This week, the Census Bureau released data detailing the state of U.S. poverty in 2021. The Supplemental Poverty Measure (SPM) — which accounts for refundable tax credits such as the Child Tax Credit (CTC) and Earned Income Tax Credit (EITC) — fell to 7.8 percent, the lowest level recorded. The 46 percent decline in the child poverty rate was even more eye-popping, falling from 9.7 percent to 5.2 percent. This data demonstrates the promise of more permanent legislative efforts aiming to expand child benefits.

Impacts of the 2021 Child Tax Credit expansions

The temporary expansion to the CTC enacted under the American Rescue Plan Act (ARPA) was the primary driver of this decline in child poverty. Based on data from the March Supplement to the Current Population Survey (CPS), the expanded CTC lifted about three million children over the poverty line in 2021 versus around 800,000 in 2020 before the expansion. The CTC expansion increased the per-child credit from $2000 to $3000. It also provided an additional $600 for children under the age of six and allowed 17-year-olds to become eligible for the credit. The expansion also lifted the income phase-in, making it possible for more low-income families to obtain the full credit. 

The expanded CTC’s impact on poverty was broadly shared, lowering poverty by around 40 percent across major U.S. ethnic and racial groups in 2021, compared to just 10 percent the year before the expansion. While the relative percent declines across racial groups are similar, it’s worth keeping in mind that the underlying incidence of poverty itself is higher among Black and Hispanic children.

The temporary removal of the CTC’s income phase-in was especially beneficial for larger families. Families with more children saw a disproportionate reduction in child poverty rates through the CTC in 2021. In normal years, families with more children need to earn more income to fully phase-in the CTC for each of their children, mitigating credit’s ability to reduce poverty for these families. In addition to the CTC’s requirement of more income from larger families, the EITC also provides less additional assistance for each additional kid, compounding this bias against larger families. 

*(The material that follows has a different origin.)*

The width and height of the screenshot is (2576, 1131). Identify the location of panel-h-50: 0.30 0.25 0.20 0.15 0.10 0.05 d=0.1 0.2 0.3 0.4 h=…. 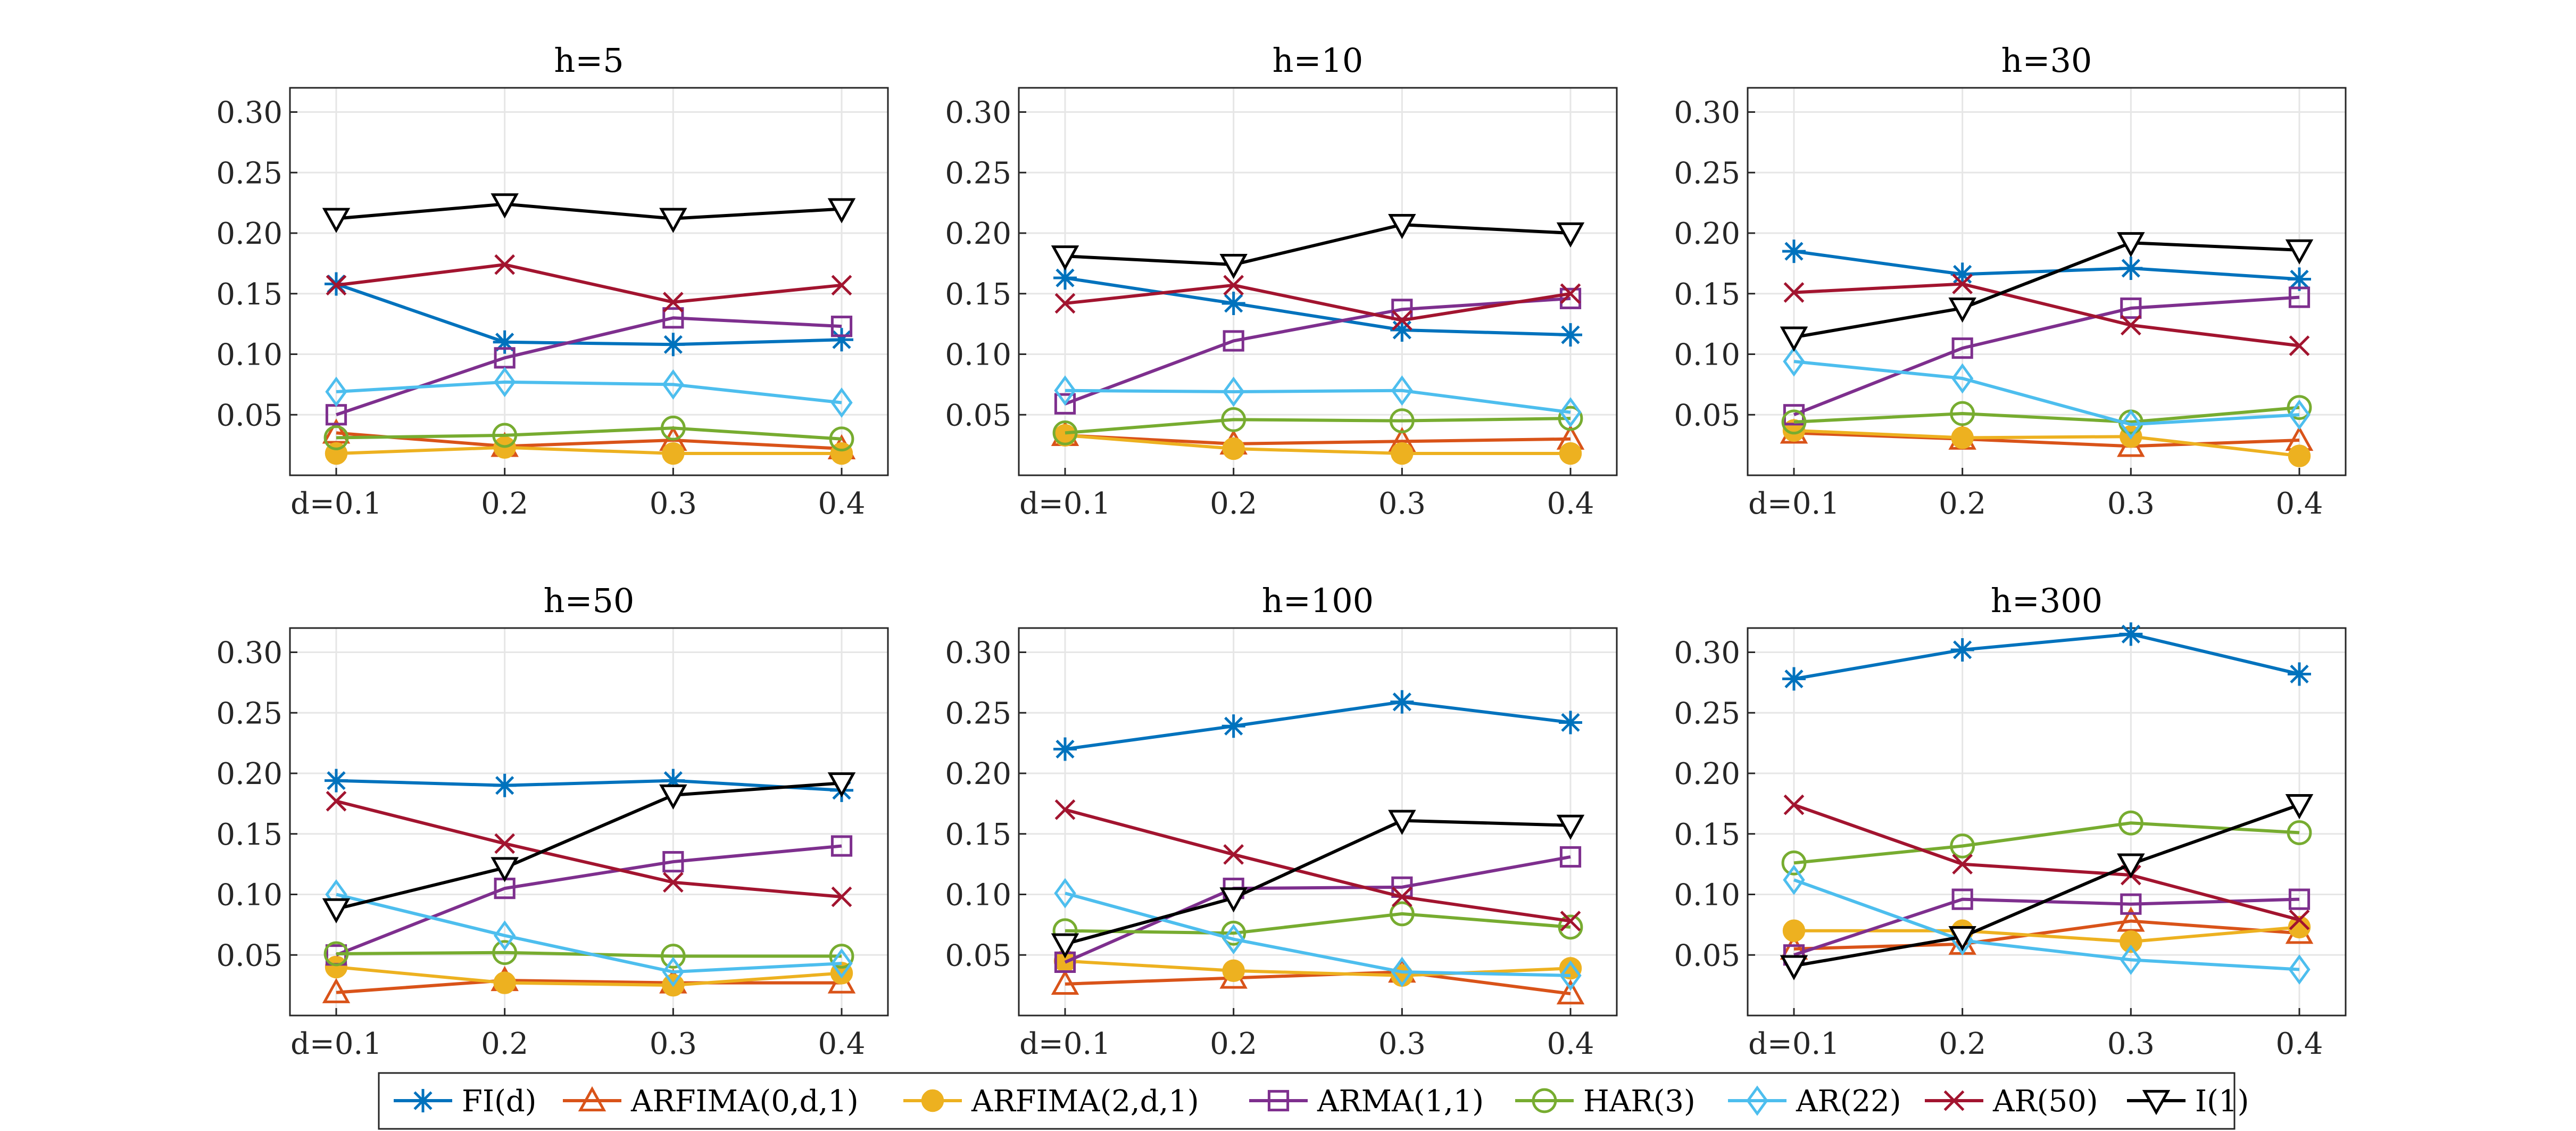
(552, 821).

Removing the CTC’s income phase-in is the simplest way to ensure benefits keep up with family size. However, should policymakers be unwilling to eliminate income phase-ins, they should at least allow CTC benefits to phase-in more quickly for larger families. An example of this latter approach is present in the Family Security Act 2.0 framework released earlier this year by Senators Romney, Daines, and Burr.

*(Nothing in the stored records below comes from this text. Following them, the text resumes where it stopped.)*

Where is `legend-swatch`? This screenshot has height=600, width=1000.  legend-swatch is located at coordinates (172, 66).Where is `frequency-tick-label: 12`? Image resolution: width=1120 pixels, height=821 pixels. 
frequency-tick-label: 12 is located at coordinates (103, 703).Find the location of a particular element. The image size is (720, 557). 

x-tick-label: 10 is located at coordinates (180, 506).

The temporary 2021 CTC expansion demonstrated how removing the income phase-in allows the credit to better reach families in rural areas. Incomes outside of metropolitan areas are generally lower, making it relatively more difficult for families in these areas to earn enough income to receive the full child benefits they are eligible to receive based on the number of children in the home. This difficulty is exacerbated by the previously mentioned CTC phase-in and family size issue. According to Census data, the average number of children in rural households is somewhat higher than their metropolitan counterparts. 

Important caveats regarding Census tax credit data

While the recent Census Bureau data on poverty certainly shows the capacity of a permanent CTC expansion to reduce child poverty, it’s worth being clear about how the data is produced to avoid overinterpreting the Census Bureau’s figures.

Firstly, the measured anti-poverty impacts of the expanded CTC are somewhat overstated in 2021 due to how the Current Population Survey assigns CTC receipt in a given year. The Current Population Survey (CPS) used to produce these CTC estimates models tax receipt as if families received the full credit in the same year they were eligible to receive it, regardless of whether they received that income during the following year as part of a tax refund. While the CTC expansion provided advanced monthly payments for about half of the year, many families received some or all of the credit in 2022. Due to this quirk in how the CPS assigns CTC receipt, all expanded CTC income received by way of tax refunds in 2022 was counted as having been available to families in 2021. 

A second limitation of the Census data is the takeup assumptions. The Census Bureau models CTC receipt as if every family received the full CTC they were eligible for. Still,  the reality is that not every family was automatically enrolled in the expanded benefit through the IRS. While the Biden administration took steps to reach out to families to sign up via an online portal, the fact is that not every eligible family did sign up. The IRS’s limited capacity to deliver a child benefit to all American families is why many commentators recommend moving the administration of a child benefit to the Social Security Administration. 

Bottom line: child benefit expansions reduce child poverty

Expanded child benefits can dramatically reduce child poverty in the United States. The previously mentioned data caveats, while necessary to acknowledge, do not substantially detract from this overall takeaway. The temporary CTC expansion was effective at addressing the financial strains of parenthood across a variety of family backgrounds. The removal of the income phase-in was particularly effective at improving aid to larger families and those in rural, less prosperous areas of the country. Policymakers looking to enact a more permanent dent in child poverty should keep these successes in mind as they chart a way forward.